BRANO FORNITO.
↓↓↓

L’interazione tra debolezze della governance, inefficienze nell’erogazione del credito e deterioramento della situazione tecnica ha caratterizzato le quattro banche per le quali il 22 novembre scorso la Banca d’Italia ha avviato la risoluzione, con l’approvazione del Ministro dell’economia e delle finanze. Si tratta di banche di dimensione piccola o 6 media, prevalentemente operative su base territoriale, e quindi meno in grado di sfruttare i vantaggi della diversificazione dei rischi.

LA NOSTRA COSCIENZA E’ A POSTO

La vigilanza su queste banche è stata continua, di intensità crescente al peggioramento della situazione aziendale, e ha utilizzato l’intero spettro degli strumenti disponibili. All’emergere dei problemi è stata richiesta la modifica dei controlli interni, la revisione delle procedure di erogazione del credito, l’innalzamento delle svalutazioni. Quando opportuno, è stata chiesta – pur in assenza di formali poteri in tal senso – la sostituzione degli organi aziendali e sono state imposte particolari misure prudenziali. Quando il patrimonio – eroso da perdite crescenti – si è attestato su livelli che, pur superiori ai minimi, non consentivano di proseguire la normale attività creditizia, sono stati chiesti piani di ricapitalizzazione; ove necessario è stata sollecitata la fusione con altro idoneo intermediario.

PERCHE’ ABBIAMO COMMISSARIATO

Il commissariamento è stato attuato al verificarsi dei presupposti di legge, accertati in sede ispettiva: coefficienti patrimoniali inferiori ai minimi, associati a gravi irregolarità. Gli esponenti aziendali sono stati rimossi; sono state comminate sanzioni pecuniarie nei limiti massimi consentiti dalle norme (8,5 milioni di euro per le quattro banche) e in proporzione alle responsabilità accertate. Si è sempre tempestivamente informata l’Autorità giudiziaria, in un contesto di continua e reciproca collaborazione.

IL NO DI BRUXELLES AL FONDO FITD

È a questo punto emersa la disponibilità del Fondo Interbancario di Tutela dei depositi a farsi carico di tale aspetto, assorbendo i rischi relativi ai crediti deteriorati. L’intervento del Fondo avrebbe consentito, congiuntamente alle risorse apportate da altre banche, di porre i presupposti per il superamento delle crisi senza alcun sacrificio per i creditori delle quattro banche. Ciò non è stato possibile per la preclusione manifestata da uffici della Commissione Europea, da noi non condivisa, che hanno ritenuto di assimilare ad aiuti di Stato gli interventi del Fondo di tutela dei depositi.

↑↑↑

ELENCO.
↓↓↓

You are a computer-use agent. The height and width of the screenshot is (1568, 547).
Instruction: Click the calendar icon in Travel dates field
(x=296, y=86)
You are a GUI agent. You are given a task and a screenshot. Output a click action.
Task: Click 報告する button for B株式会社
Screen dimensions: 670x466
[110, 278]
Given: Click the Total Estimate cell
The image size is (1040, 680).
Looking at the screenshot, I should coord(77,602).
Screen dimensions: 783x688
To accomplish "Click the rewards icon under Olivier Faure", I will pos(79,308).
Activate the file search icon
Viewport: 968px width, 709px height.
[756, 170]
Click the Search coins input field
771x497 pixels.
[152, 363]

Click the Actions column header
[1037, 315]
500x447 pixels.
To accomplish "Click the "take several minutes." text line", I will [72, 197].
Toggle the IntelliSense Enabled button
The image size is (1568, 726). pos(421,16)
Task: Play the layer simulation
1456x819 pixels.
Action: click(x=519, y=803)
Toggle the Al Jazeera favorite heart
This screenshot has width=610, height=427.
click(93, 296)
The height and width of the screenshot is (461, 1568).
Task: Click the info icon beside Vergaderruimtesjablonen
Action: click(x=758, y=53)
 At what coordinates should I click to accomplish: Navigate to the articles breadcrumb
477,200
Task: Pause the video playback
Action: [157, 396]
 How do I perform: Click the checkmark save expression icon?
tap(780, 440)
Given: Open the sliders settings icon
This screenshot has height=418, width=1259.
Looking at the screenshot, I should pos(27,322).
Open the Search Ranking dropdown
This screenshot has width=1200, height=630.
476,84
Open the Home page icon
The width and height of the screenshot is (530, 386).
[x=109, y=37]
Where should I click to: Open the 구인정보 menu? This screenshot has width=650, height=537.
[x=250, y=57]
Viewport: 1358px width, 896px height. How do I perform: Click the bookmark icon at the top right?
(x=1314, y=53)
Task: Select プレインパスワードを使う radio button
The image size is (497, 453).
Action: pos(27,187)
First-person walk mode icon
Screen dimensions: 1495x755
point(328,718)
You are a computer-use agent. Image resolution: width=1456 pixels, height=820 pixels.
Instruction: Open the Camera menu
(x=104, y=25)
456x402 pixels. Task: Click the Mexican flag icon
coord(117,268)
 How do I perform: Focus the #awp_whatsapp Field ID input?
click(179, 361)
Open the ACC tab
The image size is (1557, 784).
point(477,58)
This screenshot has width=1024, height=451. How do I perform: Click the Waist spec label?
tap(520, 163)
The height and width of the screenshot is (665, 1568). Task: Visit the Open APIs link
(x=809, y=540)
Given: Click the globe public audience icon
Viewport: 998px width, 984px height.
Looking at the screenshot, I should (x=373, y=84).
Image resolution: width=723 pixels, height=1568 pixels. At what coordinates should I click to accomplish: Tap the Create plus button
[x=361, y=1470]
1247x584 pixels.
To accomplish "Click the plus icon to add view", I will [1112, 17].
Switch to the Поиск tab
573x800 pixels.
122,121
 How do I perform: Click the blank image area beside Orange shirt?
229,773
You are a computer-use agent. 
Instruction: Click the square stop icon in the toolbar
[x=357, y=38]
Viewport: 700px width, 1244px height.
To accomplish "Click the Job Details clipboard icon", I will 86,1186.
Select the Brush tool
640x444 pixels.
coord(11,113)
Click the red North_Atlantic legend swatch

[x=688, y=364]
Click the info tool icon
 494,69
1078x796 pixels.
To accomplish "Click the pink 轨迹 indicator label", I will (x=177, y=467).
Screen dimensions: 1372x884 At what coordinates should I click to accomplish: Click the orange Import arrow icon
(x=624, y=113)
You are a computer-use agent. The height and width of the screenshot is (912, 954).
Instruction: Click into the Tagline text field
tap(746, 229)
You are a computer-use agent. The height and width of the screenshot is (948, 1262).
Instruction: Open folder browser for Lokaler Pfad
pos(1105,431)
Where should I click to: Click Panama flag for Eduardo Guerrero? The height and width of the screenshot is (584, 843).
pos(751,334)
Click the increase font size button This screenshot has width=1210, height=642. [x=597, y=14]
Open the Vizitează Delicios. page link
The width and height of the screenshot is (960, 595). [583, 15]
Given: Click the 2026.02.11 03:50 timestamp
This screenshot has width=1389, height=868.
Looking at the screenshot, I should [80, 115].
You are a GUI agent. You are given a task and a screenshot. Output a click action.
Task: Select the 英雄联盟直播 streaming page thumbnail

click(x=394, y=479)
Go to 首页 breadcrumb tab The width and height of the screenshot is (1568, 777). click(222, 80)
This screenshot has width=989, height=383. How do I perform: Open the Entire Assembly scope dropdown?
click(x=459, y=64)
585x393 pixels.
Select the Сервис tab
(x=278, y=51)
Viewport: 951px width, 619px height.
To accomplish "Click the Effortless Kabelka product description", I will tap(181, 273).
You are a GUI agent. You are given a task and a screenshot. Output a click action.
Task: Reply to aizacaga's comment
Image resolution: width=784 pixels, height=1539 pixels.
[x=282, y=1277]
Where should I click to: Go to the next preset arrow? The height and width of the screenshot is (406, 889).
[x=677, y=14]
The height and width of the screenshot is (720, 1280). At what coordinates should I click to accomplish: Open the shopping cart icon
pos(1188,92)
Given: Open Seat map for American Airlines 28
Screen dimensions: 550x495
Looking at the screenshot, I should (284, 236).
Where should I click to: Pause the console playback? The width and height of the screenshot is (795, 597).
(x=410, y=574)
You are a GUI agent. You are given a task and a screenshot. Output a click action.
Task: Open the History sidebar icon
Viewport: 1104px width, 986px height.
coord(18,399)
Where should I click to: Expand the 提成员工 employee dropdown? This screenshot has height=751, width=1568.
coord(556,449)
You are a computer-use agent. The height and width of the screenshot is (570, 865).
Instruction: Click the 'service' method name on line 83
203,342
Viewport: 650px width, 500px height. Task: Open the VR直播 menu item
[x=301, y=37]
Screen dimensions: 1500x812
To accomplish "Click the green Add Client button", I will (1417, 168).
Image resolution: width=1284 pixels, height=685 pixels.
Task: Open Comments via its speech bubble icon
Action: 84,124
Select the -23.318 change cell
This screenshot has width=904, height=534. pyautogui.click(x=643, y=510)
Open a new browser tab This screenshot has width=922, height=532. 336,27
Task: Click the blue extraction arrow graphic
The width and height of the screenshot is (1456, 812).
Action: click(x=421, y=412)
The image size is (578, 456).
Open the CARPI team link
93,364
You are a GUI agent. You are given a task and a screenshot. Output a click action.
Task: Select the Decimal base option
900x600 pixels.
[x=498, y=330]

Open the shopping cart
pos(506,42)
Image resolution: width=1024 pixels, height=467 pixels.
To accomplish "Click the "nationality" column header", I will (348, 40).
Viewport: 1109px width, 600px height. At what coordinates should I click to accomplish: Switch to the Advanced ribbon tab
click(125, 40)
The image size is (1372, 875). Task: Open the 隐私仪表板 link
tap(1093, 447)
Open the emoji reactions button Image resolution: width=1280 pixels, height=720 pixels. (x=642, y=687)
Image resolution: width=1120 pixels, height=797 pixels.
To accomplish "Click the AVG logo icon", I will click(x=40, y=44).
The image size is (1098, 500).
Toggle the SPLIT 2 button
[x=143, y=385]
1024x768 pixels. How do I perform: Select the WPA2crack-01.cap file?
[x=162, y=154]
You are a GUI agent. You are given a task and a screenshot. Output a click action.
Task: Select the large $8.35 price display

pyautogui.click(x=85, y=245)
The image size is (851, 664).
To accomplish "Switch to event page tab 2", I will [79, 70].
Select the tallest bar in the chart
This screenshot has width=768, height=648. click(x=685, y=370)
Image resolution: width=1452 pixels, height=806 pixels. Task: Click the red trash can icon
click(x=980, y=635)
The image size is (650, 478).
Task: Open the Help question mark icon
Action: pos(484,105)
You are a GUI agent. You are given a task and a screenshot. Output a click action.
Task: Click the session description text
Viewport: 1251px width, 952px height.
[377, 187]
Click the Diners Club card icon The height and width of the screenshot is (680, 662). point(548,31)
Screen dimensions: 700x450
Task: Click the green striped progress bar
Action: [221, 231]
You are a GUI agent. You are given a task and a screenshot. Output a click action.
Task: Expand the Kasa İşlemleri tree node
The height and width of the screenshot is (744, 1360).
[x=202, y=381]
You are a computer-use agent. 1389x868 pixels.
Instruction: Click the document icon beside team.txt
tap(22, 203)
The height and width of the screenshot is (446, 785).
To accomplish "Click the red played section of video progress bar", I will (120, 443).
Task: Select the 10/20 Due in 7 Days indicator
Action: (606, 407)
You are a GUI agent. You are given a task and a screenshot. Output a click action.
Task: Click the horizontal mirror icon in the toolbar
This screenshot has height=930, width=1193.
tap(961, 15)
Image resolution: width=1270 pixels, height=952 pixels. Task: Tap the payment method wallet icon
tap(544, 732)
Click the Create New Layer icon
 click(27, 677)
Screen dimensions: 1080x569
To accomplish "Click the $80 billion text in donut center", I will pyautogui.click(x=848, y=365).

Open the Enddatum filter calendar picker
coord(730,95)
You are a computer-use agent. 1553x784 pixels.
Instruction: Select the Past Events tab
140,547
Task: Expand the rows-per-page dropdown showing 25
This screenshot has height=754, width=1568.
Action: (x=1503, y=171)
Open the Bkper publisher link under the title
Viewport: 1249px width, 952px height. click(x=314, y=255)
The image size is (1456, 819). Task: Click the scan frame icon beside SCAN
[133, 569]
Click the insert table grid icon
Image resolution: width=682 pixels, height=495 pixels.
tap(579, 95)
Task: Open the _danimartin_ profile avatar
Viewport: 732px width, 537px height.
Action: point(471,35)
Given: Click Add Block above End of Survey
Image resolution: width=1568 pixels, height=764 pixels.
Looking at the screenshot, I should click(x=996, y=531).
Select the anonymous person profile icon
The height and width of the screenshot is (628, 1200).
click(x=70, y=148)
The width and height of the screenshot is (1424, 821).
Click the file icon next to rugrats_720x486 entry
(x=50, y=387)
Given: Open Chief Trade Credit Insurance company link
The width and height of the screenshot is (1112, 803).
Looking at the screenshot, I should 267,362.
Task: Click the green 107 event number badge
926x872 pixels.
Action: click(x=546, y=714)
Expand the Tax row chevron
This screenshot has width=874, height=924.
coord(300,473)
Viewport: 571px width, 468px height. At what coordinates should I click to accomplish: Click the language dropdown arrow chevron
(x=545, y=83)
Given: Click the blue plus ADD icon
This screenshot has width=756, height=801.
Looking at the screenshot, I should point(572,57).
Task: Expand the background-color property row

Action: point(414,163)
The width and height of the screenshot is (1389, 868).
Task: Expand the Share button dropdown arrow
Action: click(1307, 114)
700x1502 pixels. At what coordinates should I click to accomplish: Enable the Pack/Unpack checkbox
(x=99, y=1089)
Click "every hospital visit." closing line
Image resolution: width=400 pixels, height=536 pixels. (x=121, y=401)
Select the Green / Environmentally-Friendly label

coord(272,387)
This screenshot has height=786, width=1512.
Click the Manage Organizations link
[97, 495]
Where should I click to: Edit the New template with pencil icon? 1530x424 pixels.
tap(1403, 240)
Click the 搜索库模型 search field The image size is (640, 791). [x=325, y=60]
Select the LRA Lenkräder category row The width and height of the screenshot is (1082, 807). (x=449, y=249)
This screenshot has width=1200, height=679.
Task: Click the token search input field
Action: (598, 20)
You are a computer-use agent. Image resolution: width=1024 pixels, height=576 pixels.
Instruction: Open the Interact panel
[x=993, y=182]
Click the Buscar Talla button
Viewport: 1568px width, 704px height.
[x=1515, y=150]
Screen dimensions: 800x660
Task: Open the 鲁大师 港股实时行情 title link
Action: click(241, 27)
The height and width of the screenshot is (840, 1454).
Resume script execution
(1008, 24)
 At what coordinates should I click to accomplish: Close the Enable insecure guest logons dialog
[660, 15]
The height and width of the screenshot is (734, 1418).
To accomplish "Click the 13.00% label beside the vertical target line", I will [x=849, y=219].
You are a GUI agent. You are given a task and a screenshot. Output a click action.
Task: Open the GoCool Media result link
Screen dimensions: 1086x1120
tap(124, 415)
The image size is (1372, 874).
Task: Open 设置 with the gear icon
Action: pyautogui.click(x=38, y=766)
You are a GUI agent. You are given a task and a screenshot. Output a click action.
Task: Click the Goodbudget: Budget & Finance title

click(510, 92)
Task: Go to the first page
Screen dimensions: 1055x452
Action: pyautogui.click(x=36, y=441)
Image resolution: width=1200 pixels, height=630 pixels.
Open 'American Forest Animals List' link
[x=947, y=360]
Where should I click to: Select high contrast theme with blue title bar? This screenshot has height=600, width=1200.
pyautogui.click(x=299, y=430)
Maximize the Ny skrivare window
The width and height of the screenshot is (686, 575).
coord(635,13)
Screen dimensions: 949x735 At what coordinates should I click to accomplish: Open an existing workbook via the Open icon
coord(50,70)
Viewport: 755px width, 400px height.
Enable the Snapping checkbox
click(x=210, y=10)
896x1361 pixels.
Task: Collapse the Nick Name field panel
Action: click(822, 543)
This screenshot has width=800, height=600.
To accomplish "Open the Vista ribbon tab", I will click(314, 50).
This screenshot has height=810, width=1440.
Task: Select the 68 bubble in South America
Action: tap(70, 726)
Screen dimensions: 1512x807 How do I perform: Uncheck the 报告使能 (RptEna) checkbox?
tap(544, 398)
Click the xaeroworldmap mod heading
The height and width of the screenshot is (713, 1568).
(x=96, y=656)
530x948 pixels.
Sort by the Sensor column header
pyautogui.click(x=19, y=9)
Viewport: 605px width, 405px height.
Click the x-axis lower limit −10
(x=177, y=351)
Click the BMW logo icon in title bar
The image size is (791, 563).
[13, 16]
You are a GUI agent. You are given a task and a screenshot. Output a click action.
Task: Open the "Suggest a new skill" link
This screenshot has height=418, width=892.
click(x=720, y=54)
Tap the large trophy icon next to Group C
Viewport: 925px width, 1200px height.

↑↑↑

PARTI DELL'ESERCIZIO.
a) Traduci in inglese questa frase del brano sulle quattro banche in risoluzione: «Si è sempre tempestivamente informata l’Autorità giudiziaria, in un contesto di continua e reciproca collaborazione.»
b) Riprendi il brano sulle quattro banche in risoluzione e prosegui il testo dal punto in cui si ferma.
Le voci sono materiale a sé, separato dal brano.

RISPOSTE SCRITTE.
a) The judicial authorities were always promptly informed, in a context of continuous and mutual cooperation.

b)
PERCHE’ CONTESTIAMO LA COMMISSIONE UE

Come ho già detto, questa modalità di intervento era stata attentamente considerata e definita nei dettagli dal Fondo Interbancario di Tutela dei Depositi (FITD) per gestire il dissesto delle quattro banche poi oggetto di risoluzione. La sua attuazione non è stata però possibile in quanto l’intervento del FITD è stato considerato dagli uffici della Commissione Europea come un aiuto di Stato, assimilando l’utilizzo del Fondo a quello di risorse pubbliche.

Come ho osservato, non condividiamo questo assunto. In Italia i sistemi di garanzia sono soggetti privati; i loro interventi alternativi al rimborso dei depositanti sono deliberati autonomamente e finanziati con risorse anch’esse private. L’assunto è inoltre in contrasto con la direttiva sui sistemi di garanzia dei depositi, che prevede e disciplina questi interventi. Assimilarli ad aiuti di Stato significa, di fatto, impedire che essi possano essere effettuati, come è invece previsto dalla normativa europea vigente e come è auspicabile in un’ottica di complessivo coordinamento tra le disposizioni sulla concorrenza e quelle sulla gestione delle crisi.

La Banca d’Italia, insieme al Governo, è impegnata a far valere queste ragioni. È necessario disporre di strumenti per gestire le crisi bancarie in maniera ordinata, anche al di fuori di procedure di risoluzione, come è nella nostra storia. Se la posizione della Commissione Europea sul ruolo del FITD dovesse essere confermata, sarà necessario ricercare altre strade.

GLI EFFETTI DELLA RISOLUZIONE

Con i provvedimenti di risoluzione è stata assicurata la continuità operativa delle banche in crisi, sono stati tutelati i risparmi raccolti in forma di depositi, conti correnti e obbligazioni ordinarie, è stata preservata l’occupazione, non sono state impiegate risorse pubbliche.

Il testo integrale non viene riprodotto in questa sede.